[ACTIVITY] Copy the records below in full, changing no character.
━━━ INFORMATION SUPPLIED
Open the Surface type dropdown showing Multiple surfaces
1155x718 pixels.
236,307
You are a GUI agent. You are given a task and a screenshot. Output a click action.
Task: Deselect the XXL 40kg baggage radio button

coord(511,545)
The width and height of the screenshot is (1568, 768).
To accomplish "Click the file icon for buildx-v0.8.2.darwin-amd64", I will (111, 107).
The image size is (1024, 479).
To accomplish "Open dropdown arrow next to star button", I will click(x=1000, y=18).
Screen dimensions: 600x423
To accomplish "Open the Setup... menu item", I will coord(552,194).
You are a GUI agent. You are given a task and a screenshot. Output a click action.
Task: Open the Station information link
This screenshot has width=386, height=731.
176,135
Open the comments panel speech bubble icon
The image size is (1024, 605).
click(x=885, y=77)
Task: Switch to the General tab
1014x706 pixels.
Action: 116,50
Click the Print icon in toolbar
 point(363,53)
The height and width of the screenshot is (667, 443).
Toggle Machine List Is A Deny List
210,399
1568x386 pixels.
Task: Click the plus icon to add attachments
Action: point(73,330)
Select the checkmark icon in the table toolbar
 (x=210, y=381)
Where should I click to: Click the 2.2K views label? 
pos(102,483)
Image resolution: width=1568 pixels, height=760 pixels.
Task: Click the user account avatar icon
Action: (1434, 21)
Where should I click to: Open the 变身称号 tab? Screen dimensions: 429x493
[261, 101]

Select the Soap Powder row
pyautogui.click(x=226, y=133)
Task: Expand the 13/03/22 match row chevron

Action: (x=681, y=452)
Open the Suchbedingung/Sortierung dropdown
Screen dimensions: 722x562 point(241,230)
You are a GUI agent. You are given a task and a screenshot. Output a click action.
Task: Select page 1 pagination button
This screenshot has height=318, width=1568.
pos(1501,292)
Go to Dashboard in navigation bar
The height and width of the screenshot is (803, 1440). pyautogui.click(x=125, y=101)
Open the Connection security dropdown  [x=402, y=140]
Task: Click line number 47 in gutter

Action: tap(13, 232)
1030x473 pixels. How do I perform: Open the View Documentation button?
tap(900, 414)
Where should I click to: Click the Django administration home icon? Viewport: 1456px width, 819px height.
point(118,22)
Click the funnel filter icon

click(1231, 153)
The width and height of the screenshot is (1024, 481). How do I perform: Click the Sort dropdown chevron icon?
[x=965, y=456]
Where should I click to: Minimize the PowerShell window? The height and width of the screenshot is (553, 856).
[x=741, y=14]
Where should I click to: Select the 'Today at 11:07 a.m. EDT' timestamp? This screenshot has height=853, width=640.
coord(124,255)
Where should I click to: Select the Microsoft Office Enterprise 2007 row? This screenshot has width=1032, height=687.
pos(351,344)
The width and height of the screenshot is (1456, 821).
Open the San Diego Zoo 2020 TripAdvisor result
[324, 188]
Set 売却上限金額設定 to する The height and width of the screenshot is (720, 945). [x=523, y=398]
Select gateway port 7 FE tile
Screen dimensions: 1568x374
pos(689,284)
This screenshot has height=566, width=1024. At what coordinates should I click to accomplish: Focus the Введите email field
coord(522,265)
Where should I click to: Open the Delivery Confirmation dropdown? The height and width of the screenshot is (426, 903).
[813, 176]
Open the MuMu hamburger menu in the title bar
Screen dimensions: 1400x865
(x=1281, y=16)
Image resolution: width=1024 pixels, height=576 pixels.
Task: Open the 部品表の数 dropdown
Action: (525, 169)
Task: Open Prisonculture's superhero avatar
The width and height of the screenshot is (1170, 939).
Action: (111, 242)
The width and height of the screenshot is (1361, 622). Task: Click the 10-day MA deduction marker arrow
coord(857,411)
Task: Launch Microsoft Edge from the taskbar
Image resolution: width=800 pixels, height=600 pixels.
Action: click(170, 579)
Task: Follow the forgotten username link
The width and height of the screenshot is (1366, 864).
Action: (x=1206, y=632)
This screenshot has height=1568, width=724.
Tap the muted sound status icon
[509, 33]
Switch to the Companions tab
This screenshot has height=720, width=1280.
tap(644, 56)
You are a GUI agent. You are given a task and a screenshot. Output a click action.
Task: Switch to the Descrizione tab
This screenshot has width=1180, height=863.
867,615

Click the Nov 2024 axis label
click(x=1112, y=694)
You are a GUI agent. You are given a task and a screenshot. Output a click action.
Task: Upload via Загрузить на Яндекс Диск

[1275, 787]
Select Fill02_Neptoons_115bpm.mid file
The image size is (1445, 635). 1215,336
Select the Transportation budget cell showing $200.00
━━━━━━
[EXERCISE SOLUTION]
Open the Surface type dropdown showing Multiple surfaces
1155x718 pixels.
236,307
You are a GUI agent. You are given a task and a screenshot. Output a click action.
Task: Deselect the XXL 40kg baggage radio button

coord(511,545)
The width and height of the screenshot is (1568, 768).
To accomplish "Click the file icon for buildx-v0.8.2.darwin-amd64", I will (111, 107).
The image size is (1024, 479).
To accomplish "Open dropdown arrow next to star button", I will click(x=1000, y=18).
Screen dimensions: 600x423
To accomplish "Open the Setup... menu item", I will coord(552,194).
You are a GUI agent. You are given a task and a screenshot. Output a click action.
Task: Open the Station information link
This screenshot has width=386, height=731.
176,135
Open the comments panel speech bubble icon
The image size is (1024, 605).
click(x=885, y=77)
Task: Switch to the General tab
1014x706 pixels.
Action: 116,50
Click the Print icon in toolbar
 point(363,53)
The height and width of the screenshot is (667, 443).
Toggle Machine List Is A Deny List
210,399
1568x386 pixels.
Task: Click the plus icon to add attachments
Action: point(73,330)
Select the checkmark icon in the table toolbar
 (x=210, y=381)
Where should I click to: Click the 2.2K views label? 
pos(102,483)
Image resolution: width=1568 pixels, height=760 pixels.
Task: Click the user account avatar icon
Action: (1434, 21)
Where should I click to: Open the 变身称号 tab? Screen dimensions: 429x493
[261, 101]

Select the Soap Powder row
pyautogui.click(x=226, y=133)
Task: Expand the 13/03/22 match row chevron

Action: (x=681, y=452)
Open the Suchbedingung/Sortierung dropdown
Screen dimensions: 722x562 point(241,230)
You are a GUI agent. You are given a task and a screenshot. Output a click action.
Task: Select page 1 pagination button
This screenshot has height=318, width=1568.
pos(1501,292)
Go to Dashboard in navigation bar
The height and width of the screenshot is (803, 1440). pyautogui.click(x=125, y=101)
Open the Connection security dropdown  [x=402, y=140]
Task: Click line number 47 in gutter

Action: tap(13, 232)
1030x473 pixels. How do I perform: Open the View Documentation button?
tap(900, 414)
Where should I click to: Click the Django administration home icon? Viewport: 1456px width, 819px height.
point(118,22)
Click the funnel filter icon

click(1231, 153)
The width and height of the screenshot is (1024, 481). How do I perform: Click the Sort dropdown chevron icon?
[x=965, y=456]
Where should I click to: Minimize the PowerShell window? The height and width of the screenshot is (553, 856).
[x=741, y=14]
Where should I click to: Select the 'Today at 11:07 a.m. EDT' timestamp? This screenshot has height=853, width=640.
coord(124,255)
Where should I click to: Select the Microsoft Office Enterprise 2007 row? This screenshot has width=1032, height=687.
pos(351,344)
The width and height of the screenshot is (1456, 821).
Open the San Diego Zoo 2020 TripAdvisor result
[324, 188]
Set 売却上限金額設定 to する The height and width of the screenshot is (720, 945). [x=523, y=398]
Select gateway port 7 FE tile
Screen dimensions: 1568x374
pos(689,284)
This screenshot has height=566, width=1024. At what coordinates should I click to accomplish: Focus the Введите email field
coord(522,265)
Where should I click to: Open the Delivery Confirmation dropdown? The height and width of the screenshot is (426, 903).
[813, 176]
Open the MuMu hamburger menu in the title bar
Screen dimensions: 1400x865
(x=1281, y=16)
Image resolution: width=1024 pixels, height=576 pixels.
Task: Open the 部品表の数 dropdown
Action: (525, 169)
Task: Open Prisonculture's superhero avatar
The width and height of the screenshot is (1170, 939).
Action: (111, 242)
The width and height of the screenshot is (1361, 622). Task: Click the 10-day MA deduction marker arrow
coord(857,411)
Task: Launch Microsoft Edge from the taskbar
Image resolution: width=800 pixels, height=600 pixels.
Action: click(170, 579)
Task: Follow the forgotten username link
The width and height of the screenshot is (1366, 864).
Action: (x=1206, y=632)
This screenshot has height=1568, width=724.
Tap the muted sound status icon
[509, 33]
Switch to the Companions tab
This screenshot has height=720, width=1280.
tap(644, 56)
You are a GUI agent. You are given a task and a screenshot. Output a click action.
Task: Switch to the Descrizione tab
This screenshot has width=1180, height=863.
867,615

Click the Nov 2024 axis label
click(x=1112, y=694)
You are a GUI agent. You are given a task and a screenshot. Output a click action.
Task: Upload via Загрузить на Яндекс Диск

[1275, 787]
Select Fill02_Neptoons_115bpm.mid file
The image size is (1445, 635). 1215,336
Select the Transportation budget cell showing $200.00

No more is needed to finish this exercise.